マレーシア航空機に関するCNNの報道を見ていて腹が立っていた。無茶苦茶な説明ばかりだし、政府や「関係者」の話の裏を取らずにそのまま報道している。アメリカのケーブルニュースのレベルの低さを思い知らされた事は既に先日書いている。証拠もない勝手な推測を憶測して、機長は犯人扱いである。スパイ映画でもない限り出来ないような事を報道したり、陰謀論を言い立てるメディアまである。

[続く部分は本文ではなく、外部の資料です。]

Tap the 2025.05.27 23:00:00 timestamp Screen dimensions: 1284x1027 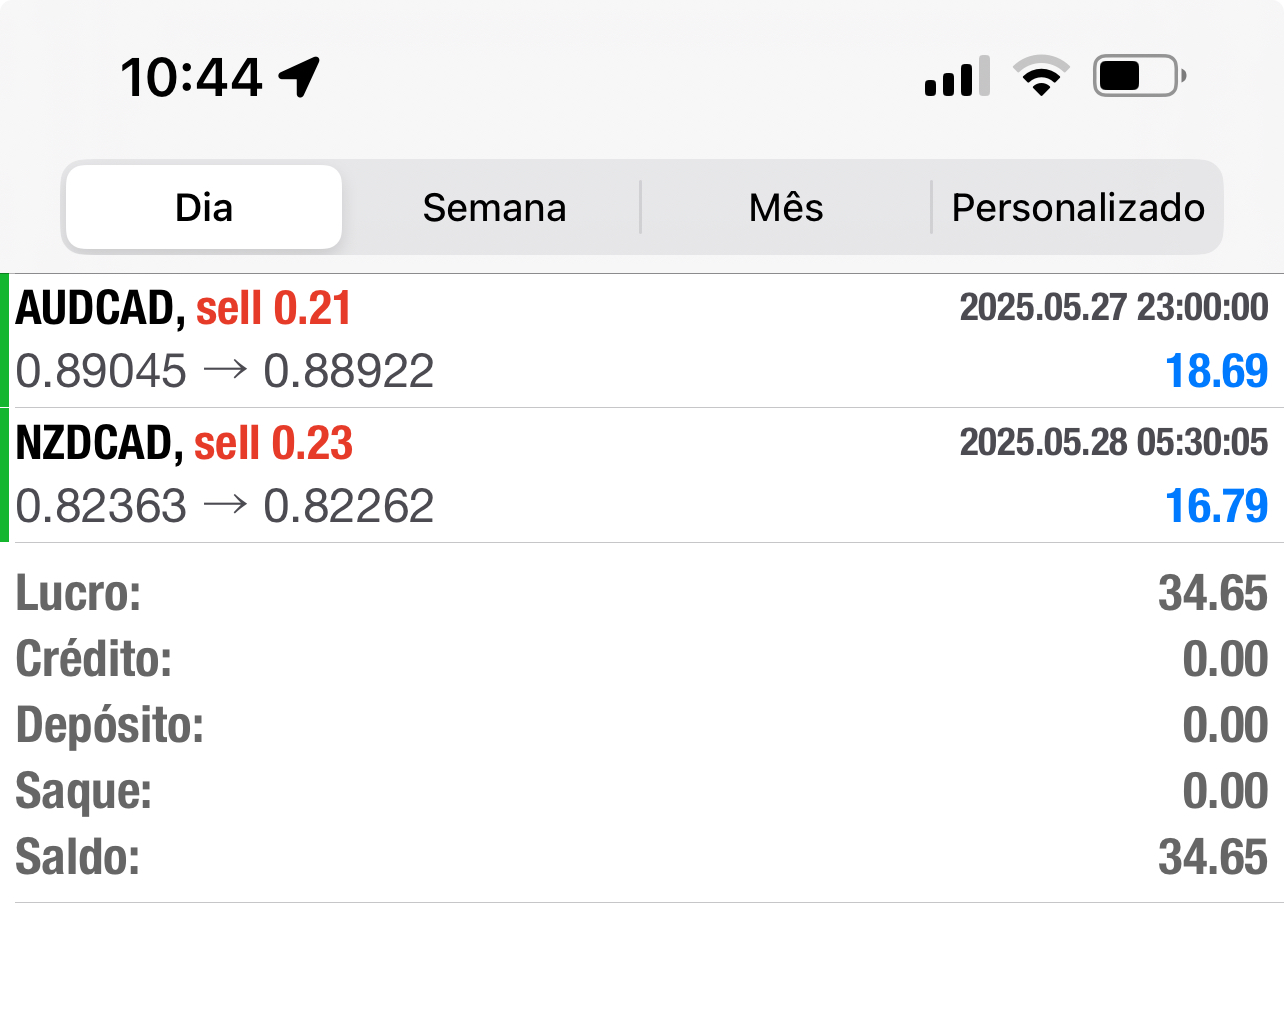[x=1113, y=308]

「アホちゃうか?」と言うのが正直な感想である。
で、やっとまともな仮説に出会うことが出来た。
マレーシア航空機は、管制官と連絡を取り、副操縦士が「オーライト。グッドナイト。」と言った後、不慮の事故に襲われた。それは、電気系統の火事である。それによって通信機能などが使えなくなり、地上との交信が不可能となった。黒い煙が充満し、緊急着陸を余儀なくされた。で、経験豊富な機長は、飛行機をランカウイ島の飛行場に緊急着陸させようと努力する。或いはペナン島のジョージタウンかも知れないが、位置的にはランカウイで間違いないと思う。ランカウイには飛行訓練学校もあり、マレーシア人のパイロットであれば、慣れ親しんでいる空港であるからだ。電気系統に支障が発生したという物の、エンジン系統は問題がない為、飛行機は機長の操縦に通常通り反応し、大きく進路を変える。また、電気系統以外の火事であったとしても、火事の疑いが確認されれば、ショートなどが原因である可能性があるため、パイロットはただちに電気系統を切らなければいけないという話である。

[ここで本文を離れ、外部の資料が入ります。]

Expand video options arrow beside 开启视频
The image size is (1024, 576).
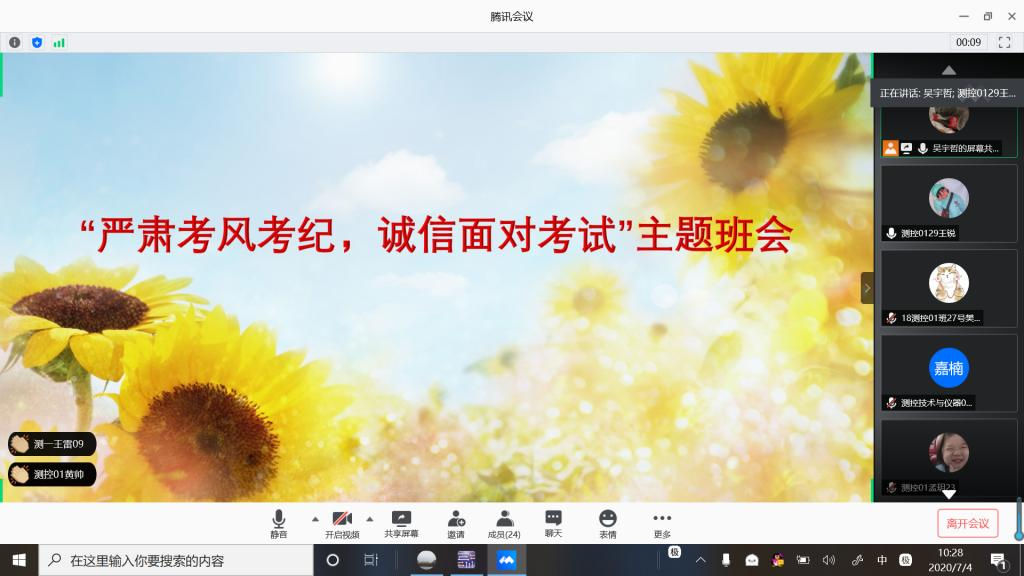click(369, 519)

やがて黒煙が充満し、酸素吸入装置も黒煙の難を逃れず、数分間の内に乗員乗客は煙で気を失う。奇跡的に電気系統以外の小さな火事以外に故障が無かったボーイング777は、その後「幽霊飛行機」或いは「ゾンビ飛行機」として、つまり乗客乗員が死亡したにもかかわらず自動操縦で燃料が無くなるまで飛び続け、南インド洋に墜落した。南インド洋は主要な交通航路から外れているため、レーダーも無ければ、上空を通過する飛行機や付近を航行する船も少なく、なかなか発見されない。オーストラリアのパースとマダガスカル島の間を捜索すれば良いのだが、範囲が広すぎて難しいのが現状だろう。機体が沈んでしまっていれば、発見すらも絶望的である。

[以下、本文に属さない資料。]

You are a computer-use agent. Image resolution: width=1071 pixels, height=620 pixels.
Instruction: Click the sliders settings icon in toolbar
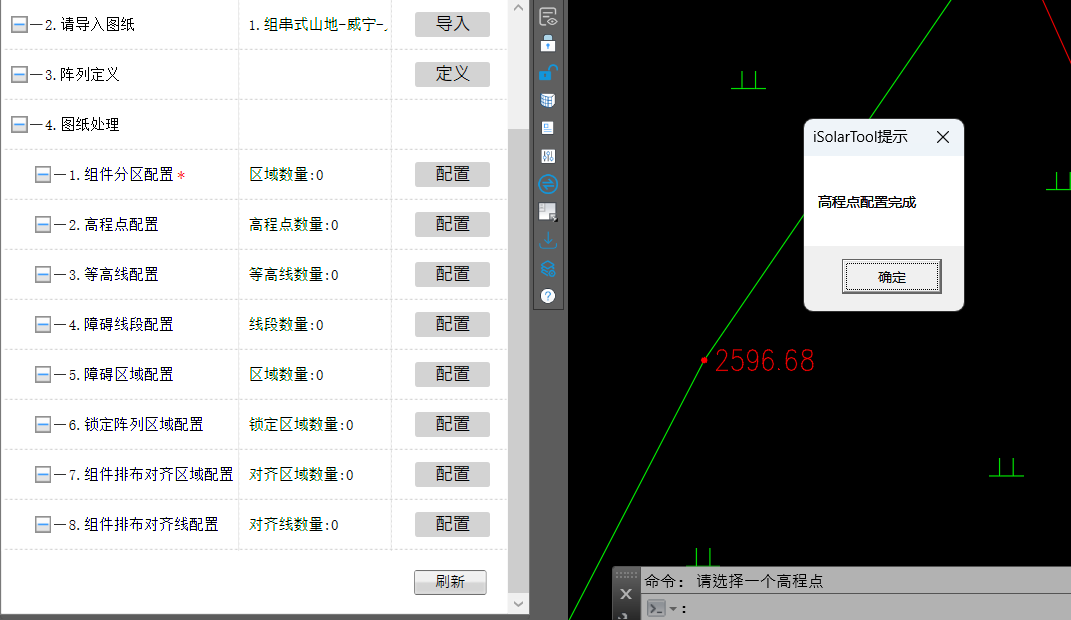[548, 156]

航空機の火事自体は珍しいことではない。タイヤが燃えたケースだが、ナイジェリア航空2120便の事件などが思い起こされる。ここまで酷くないにせよ、密室内では小さな火事ですら、乗客乗員の命を危険に晒す。人は煙で死ぬ。火で死ぬわけではない。また、何らかの理由で気圧などが急激に変わっても、すぐに全員気絶、そして絶命してしまう。ただ、それらのマイナーインシデントでは、航空機の飛行能力に問題を起こすことはなさそうだ。
航空機ダイバートが副機長の最後の「オーライ。グッドナイト。」という交信の前にプログラムされていたなどとも発表されているが、この情報こそ信頼性を疑う。どのような情報を元に、どのように推測して結論付けたのかが全く明らかにされていないのだ。マレーシアの閣僚が、副機長の最後の交信前にトランスポンダーが人為的に切られたなどといった発表も、後になってから訂正されている。私は、単純にマレーシア側から上がって来る情報の質が信用できないし、マスコミが面白おかしく加工している可能性があるので、暫く様子を見たい。マレーシアは、他の国よりは若干マシだが、所詮は半独裁国家であり、情報の透明性などを大切にする国ではない。いずれにしても、内外のマスメディアによる馬鹿な陰謀論に踊らされる必要はない。
事故の原因が乗客による人為的な物なのか、機器の故障であったのか、他の原因なのか?それらが判明する事が可能だとしても、途方もない時間がかかるだろう。